Saved data entries

——

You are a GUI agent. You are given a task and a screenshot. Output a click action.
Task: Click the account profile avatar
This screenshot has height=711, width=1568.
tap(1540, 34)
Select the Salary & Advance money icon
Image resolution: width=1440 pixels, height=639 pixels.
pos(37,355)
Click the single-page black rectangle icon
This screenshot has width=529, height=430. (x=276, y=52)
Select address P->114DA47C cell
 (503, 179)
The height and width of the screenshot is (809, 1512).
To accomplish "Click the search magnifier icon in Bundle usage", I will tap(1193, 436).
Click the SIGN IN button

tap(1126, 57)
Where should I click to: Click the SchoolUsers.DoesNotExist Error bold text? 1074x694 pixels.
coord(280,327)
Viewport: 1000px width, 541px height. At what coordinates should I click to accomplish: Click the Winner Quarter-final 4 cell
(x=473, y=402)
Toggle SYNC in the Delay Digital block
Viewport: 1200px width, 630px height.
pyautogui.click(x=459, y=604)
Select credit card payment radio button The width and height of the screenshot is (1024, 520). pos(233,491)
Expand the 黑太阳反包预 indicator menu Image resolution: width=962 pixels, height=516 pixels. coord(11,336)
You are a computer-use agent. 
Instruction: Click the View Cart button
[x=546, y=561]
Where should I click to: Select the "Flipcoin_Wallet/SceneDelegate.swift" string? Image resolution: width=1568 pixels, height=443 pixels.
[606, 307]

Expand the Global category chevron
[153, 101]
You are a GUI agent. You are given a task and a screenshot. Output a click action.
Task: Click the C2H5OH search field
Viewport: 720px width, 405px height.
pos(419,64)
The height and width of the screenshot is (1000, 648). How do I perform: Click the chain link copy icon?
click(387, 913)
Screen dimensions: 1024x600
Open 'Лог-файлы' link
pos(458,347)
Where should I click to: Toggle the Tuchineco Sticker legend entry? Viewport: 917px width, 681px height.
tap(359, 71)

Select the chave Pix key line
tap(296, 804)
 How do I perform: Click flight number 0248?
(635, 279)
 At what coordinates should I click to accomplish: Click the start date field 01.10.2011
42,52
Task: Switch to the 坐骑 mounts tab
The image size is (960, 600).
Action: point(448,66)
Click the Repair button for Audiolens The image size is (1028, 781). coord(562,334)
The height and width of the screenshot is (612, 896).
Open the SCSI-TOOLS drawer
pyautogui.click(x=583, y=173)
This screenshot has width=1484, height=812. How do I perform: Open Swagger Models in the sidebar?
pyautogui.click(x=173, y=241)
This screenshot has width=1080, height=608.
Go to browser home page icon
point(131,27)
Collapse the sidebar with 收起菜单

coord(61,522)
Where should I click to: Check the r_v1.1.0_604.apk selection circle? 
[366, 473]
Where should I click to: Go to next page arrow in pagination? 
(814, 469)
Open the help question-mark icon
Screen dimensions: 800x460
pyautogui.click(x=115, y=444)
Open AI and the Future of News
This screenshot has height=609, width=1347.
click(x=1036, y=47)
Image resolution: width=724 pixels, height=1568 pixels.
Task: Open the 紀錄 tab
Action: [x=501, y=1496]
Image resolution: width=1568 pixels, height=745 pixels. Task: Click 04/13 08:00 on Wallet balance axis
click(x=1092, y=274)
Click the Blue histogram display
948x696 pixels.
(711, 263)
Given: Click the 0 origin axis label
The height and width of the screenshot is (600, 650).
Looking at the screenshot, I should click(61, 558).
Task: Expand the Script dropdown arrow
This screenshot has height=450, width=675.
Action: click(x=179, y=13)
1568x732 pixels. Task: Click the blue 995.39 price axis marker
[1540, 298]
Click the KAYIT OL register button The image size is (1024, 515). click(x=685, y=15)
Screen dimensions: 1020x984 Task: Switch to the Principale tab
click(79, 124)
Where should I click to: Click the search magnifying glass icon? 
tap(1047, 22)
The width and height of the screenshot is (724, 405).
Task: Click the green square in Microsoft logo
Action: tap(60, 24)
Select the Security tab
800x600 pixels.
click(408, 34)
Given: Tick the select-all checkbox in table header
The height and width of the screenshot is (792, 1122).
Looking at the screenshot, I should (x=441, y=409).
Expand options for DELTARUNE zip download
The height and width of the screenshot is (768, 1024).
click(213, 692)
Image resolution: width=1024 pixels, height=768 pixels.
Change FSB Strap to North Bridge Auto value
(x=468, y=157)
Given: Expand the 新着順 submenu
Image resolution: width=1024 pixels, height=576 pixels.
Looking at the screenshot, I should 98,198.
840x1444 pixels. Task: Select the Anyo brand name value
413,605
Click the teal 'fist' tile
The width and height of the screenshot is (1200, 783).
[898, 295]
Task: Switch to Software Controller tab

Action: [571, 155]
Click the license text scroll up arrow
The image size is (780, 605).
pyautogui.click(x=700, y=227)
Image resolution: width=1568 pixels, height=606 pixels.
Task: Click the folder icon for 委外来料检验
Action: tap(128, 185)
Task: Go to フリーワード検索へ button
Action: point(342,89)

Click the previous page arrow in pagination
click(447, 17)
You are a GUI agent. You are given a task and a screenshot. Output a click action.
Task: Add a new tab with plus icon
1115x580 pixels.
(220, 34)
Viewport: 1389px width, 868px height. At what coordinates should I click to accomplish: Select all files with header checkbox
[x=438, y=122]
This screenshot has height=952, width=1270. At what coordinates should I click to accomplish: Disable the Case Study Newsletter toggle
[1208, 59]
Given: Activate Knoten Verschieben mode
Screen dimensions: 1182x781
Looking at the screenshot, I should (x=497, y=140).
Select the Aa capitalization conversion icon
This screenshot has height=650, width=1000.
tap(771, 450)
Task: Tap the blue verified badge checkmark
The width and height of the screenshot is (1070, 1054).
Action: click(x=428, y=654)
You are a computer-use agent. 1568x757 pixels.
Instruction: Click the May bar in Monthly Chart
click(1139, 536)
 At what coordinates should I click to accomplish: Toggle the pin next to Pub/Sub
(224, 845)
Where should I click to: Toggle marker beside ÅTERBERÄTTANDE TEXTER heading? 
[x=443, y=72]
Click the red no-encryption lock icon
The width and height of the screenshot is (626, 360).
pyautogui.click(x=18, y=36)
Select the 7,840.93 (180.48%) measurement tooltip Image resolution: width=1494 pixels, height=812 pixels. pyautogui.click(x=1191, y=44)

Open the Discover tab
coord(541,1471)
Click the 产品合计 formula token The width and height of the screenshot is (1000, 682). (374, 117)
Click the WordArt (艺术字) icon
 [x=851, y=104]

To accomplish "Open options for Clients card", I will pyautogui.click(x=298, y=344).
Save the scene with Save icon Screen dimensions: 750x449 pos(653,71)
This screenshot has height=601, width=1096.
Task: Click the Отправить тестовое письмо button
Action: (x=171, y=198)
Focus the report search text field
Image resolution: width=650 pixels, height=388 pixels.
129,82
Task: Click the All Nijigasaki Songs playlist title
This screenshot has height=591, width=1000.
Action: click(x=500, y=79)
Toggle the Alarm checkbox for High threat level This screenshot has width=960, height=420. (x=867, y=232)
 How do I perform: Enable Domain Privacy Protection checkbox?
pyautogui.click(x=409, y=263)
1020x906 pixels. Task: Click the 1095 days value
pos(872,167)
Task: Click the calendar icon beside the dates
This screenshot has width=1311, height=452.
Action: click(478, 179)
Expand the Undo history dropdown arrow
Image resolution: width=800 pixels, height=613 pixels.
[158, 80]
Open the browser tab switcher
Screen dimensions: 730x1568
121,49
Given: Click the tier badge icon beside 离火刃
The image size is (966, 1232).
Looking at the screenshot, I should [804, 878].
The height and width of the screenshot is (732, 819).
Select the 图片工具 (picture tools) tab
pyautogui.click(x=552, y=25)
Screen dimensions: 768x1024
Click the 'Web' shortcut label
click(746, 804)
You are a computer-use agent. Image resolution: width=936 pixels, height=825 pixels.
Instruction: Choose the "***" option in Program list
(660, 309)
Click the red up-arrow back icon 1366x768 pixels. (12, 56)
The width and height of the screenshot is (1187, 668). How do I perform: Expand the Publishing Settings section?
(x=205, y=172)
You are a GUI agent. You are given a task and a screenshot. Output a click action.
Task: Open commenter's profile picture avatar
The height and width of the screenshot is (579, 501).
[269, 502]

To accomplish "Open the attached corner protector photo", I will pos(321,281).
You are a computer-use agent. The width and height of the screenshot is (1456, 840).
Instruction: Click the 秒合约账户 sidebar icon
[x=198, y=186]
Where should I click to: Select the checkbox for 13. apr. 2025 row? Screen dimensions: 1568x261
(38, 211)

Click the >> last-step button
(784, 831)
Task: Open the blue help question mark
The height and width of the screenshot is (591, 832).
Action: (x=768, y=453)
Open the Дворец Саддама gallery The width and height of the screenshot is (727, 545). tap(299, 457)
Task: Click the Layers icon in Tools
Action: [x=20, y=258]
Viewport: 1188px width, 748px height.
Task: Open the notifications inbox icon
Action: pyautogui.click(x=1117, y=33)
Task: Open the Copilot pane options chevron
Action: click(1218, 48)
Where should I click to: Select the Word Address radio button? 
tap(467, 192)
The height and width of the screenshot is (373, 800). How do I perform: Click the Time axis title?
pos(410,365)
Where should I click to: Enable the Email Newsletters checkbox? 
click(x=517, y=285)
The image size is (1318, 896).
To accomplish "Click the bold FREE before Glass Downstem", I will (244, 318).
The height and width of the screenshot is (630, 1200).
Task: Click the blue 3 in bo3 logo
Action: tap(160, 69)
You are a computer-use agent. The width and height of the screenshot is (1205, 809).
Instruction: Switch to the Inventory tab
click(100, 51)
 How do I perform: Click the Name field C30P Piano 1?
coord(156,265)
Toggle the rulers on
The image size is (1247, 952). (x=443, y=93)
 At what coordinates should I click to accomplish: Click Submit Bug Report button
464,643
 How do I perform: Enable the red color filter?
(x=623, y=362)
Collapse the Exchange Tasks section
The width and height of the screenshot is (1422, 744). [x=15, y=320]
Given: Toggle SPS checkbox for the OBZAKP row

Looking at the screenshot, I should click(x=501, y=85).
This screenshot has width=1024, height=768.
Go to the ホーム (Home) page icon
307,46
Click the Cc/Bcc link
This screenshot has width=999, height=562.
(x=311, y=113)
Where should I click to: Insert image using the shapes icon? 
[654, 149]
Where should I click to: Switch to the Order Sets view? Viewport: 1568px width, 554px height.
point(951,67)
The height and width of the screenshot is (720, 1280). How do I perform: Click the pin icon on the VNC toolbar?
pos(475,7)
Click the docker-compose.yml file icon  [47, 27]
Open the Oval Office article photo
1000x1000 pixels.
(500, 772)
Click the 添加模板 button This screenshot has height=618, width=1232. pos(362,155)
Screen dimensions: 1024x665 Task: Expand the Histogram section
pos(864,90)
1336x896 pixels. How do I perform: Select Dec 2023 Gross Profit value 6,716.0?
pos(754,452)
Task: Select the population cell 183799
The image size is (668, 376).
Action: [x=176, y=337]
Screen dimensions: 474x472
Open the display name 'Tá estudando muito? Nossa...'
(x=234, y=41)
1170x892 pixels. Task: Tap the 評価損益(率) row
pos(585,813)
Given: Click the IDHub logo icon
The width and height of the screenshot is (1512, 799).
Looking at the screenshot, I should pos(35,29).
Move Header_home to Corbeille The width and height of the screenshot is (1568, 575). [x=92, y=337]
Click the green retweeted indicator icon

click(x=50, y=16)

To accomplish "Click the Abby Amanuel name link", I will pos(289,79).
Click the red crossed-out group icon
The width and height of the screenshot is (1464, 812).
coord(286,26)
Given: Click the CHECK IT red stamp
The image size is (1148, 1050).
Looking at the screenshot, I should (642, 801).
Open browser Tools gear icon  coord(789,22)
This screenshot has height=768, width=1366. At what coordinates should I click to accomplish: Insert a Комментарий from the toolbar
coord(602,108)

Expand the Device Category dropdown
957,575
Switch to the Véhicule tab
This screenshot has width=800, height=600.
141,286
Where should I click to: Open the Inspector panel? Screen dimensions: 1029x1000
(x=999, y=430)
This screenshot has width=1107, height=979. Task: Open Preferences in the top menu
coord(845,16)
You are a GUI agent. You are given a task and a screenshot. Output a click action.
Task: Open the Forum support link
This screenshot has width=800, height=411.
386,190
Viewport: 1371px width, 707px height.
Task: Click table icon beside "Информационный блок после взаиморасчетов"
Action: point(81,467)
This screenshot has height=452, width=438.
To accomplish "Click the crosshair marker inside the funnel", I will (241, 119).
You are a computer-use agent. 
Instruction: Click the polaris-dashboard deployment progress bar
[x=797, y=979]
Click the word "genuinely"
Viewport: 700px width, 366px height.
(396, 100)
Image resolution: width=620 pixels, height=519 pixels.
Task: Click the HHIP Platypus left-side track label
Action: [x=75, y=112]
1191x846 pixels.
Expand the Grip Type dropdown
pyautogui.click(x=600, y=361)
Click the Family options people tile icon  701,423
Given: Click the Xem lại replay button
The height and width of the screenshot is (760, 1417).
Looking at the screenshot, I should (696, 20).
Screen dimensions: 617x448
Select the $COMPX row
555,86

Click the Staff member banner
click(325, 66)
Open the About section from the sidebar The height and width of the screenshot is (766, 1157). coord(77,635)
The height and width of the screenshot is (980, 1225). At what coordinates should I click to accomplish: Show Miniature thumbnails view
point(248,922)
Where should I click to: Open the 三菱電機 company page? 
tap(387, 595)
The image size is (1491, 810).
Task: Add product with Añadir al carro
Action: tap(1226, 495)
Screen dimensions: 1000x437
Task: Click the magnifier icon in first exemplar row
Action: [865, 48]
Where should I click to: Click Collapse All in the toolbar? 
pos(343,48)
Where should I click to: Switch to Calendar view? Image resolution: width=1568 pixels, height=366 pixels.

——

### [WHAT YOU SHOULD DO]
Copy out each line of the entries above that holds "badge".

### [SOLUTION]
Task: Tap the blue verified badge checkmark
Given: Click the tier badge icon beside 离火刃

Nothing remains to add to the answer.